— What to work on —
Write out, as a numbered list with blank lines omitted, everything from the line containing "Click the Phenyl answer text" down to the line containing "click(662, 53)".

— Data excerpts —
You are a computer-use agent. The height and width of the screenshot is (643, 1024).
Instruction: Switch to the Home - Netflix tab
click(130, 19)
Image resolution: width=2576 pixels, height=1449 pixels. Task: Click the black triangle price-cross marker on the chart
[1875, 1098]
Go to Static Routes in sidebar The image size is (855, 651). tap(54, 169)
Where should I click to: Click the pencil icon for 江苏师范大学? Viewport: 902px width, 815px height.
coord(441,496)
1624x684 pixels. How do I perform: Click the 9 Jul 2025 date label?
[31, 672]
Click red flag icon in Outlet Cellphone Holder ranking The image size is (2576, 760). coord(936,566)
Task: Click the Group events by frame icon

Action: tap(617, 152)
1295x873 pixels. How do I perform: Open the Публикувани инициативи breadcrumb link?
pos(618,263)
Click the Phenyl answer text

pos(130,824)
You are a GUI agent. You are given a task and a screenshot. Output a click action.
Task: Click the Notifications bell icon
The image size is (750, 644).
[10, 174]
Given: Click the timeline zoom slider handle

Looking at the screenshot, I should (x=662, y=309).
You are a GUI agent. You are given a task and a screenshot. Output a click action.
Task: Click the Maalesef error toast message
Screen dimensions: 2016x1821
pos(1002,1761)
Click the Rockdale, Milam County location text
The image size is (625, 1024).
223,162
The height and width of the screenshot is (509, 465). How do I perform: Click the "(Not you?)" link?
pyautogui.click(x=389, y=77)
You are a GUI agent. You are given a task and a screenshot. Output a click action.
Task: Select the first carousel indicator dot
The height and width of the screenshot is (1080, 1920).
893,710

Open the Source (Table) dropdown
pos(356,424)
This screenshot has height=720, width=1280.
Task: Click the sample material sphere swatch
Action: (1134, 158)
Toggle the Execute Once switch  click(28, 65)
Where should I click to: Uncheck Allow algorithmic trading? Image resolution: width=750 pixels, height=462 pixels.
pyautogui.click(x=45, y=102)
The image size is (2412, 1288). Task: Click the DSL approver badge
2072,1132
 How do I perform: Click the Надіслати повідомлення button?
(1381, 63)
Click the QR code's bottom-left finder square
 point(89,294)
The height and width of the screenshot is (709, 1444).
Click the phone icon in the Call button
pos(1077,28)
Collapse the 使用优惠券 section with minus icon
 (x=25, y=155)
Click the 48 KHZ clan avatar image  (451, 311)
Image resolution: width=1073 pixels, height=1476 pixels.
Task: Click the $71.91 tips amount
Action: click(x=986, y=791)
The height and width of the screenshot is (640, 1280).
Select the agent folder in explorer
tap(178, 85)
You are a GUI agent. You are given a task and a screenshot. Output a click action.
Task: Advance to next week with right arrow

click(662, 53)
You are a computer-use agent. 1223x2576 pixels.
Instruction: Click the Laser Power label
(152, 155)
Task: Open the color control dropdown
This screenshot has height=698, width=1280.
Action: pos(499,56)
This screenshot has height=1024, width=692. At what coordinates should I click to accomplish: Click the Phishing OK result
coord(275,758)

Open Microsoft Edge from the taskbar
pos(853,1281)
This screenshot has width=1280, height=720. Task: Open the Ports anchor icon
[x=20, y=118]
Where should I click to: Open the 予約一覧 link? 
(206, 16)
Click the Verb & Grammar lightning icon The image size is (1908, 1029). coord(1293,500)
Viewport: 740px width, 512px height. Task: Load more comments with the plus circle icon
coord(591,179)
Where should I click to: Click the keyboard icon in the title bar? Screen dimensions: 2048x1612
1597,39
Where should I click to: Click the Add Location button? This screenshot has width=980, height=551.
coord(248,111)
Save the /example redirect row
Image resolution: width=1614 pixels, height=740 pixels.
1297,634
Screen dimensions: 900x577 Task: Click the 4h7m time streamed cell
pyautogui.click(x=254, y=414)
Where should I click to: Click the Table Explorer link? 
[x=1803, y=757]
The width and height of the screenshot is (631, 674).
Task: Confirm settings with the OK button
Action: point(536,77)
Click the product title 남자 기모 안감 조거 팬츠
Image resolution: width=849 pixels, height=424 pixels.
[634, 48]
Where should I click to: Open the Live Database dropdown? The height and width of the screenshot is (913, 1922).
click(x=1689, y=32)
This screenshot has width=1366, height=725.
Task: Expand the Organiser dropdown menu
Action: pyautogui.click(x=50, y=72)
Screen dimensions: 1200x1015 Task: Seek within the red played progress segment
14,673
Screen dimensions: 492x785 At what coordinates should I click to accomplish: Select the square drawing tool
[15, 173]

— Solution to the problem —
1. Click the Phenyl answer text
2. pos(130,824)
3. You are a GUI agent. You are given a task and a screenshot. Output a click action.
4. Task: Click the Notifications bell icon
5. The image size is (750, 644).
6. [10, 174]
7. Given: Click the timeline zoom slider handle
8. Looking at the screenshot, I should (x=662, y=309).
9. You are a GUI agent. You are given a task and a screenshot. Output a click action.
10. Task: Click the Maalesef error toast message
11. Screen dimensions: 2016x1821
12. pos(1002,1761)
13. Click the Rockdale, Milam County location text
14. The image size is (625, 1024).
15. 223,162
16. The height and width of the screenshot is (509, 465). How do I perform: Click the "(Not you?)" link?
17. pyautogui.click(x=389, y=77)
18. You are a GUI agent. You are given a task and a screenshot. Output a click action.
19. Task: Select the first carousel indicator dot
20. The height and width of the screenshot is (1080, 1920).
21. 893,710
22. Open the Source (Table) dropdown
23. pos(356,424)
24. This screenshot has height=720, width=1280.
25. Task: Click the sample material sphere swatch
26. Action: (1134, 158)
27. Toggle the Execute Once switch  click(28, 65)
28. Where should I click to: Uncheck Allow algorithmic trading? Image resolution: width=750 pixels, height=462 pixels.
29. pyautogui.click(x=45, y=102)
30. The image size is (2412, 1288). Task: Click the DSL approver badge
31. 2072,1132
32.  How do I perform: Click the Надіслати повідомлення button?
33. (1381, 63)
34. Click the QR code's bottom-left finder square
35.  point(89,294)
36. The height and width of the screenshot is (709, 1444).
37. Click the phone icon in the Call button
38. pos(1077,28)
39. Collapse the 使用优惠券 section with minus icon
40.  (x=25, y=155)
41. Click the 48 KHZ clan avatar image  (451, 311)
42. Image resolution: width=1073 pixels, height=1476 pixels.
43. Task: Click the $71.91 tips amount
44. Action: click(x=986, y=791)
45. The height and width of the screenshot is (640, 1280).
46. Select the agent folder in explorer
47. tap(178, 85)
48. You are a GUI agent. You are given a task and a screenshot. Output a click action.
49. Task: Advance to next week with right arrow
50. click(662, 53)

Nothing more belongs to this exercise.